There is a similar, but much larger problem, with data. It is the nature of things that the greater profusion of items there are, the more difficult they become to manage.

The more an increasing quantity of data is spread in different places on a disk in different formats, the more easily we make mistakes or wrong decisions

And as far as hard disk space is concerned, the cheaper anything becomes, the less careful and discriminating we are with it.

The huge quantity of data actually can become an obstacle to achieving what we really want, and when a problem strikes, the results can be impossible to reverse.

And, of course, any error is bound to occur at the most inconvenient of times, and inevitably when you have just let a few days go by without your regular main backup.

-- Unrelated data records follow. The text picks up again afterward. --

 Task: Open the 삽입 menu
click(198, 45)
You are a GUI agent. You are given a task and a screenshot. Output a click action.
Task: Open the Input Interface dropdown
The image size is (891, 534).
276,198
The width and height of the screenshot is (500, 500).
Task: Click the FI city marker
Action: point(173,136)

Now, I don't want to get rid of the data, or reduce its variety, but it does need better management. The larger the hard drive, the worse the housekeeping problems become, but few of us get in a regular housekeeping habit.

My contention is that we need much more help from operating system writers and application developers. Linux is no better in this respect, but its problems are different.

Some of the latter do not seem to have progressed much beyond the days in the 1980s when some applications would only install onto one drive: C.

Many now do let a user choose the target directory for data. One piece of software I like in this respect is a free suite, Software602 (www.software602.com).

Among its many good features is the fact that it will always go back to the last directory in which you saved something. A simple touch which makes a huge difference to absent-minded humans.

Many application writers do not seem to take into consideration the fact that users use other vendors' applications as well.

Where any commonality is concerned, the operating system should set the lead, and to a limited extent Windows does, but Microsoft's ideas such as 'My Documents' seem half-hearted.

For a start, if you were an application developer, would you use something like that for your data location? Could you feel confident that it will still be there in the next version of the operating system?

Microsoft likes few things better than seeing a set of goal posts and then moving them. In one of the phone calls I received recently I was asked about how to send an image as an attachment. 'How do I get it out of the image software and into the email?'

It seems so simple when you know how, and the right grammar helps, but there are countless users out there with similar problems and misunderstandings.

It is about time that Microsoft and others tackled these problems properly. Over the years they have learned about the concept of usability, but manageability should be just as big a focus.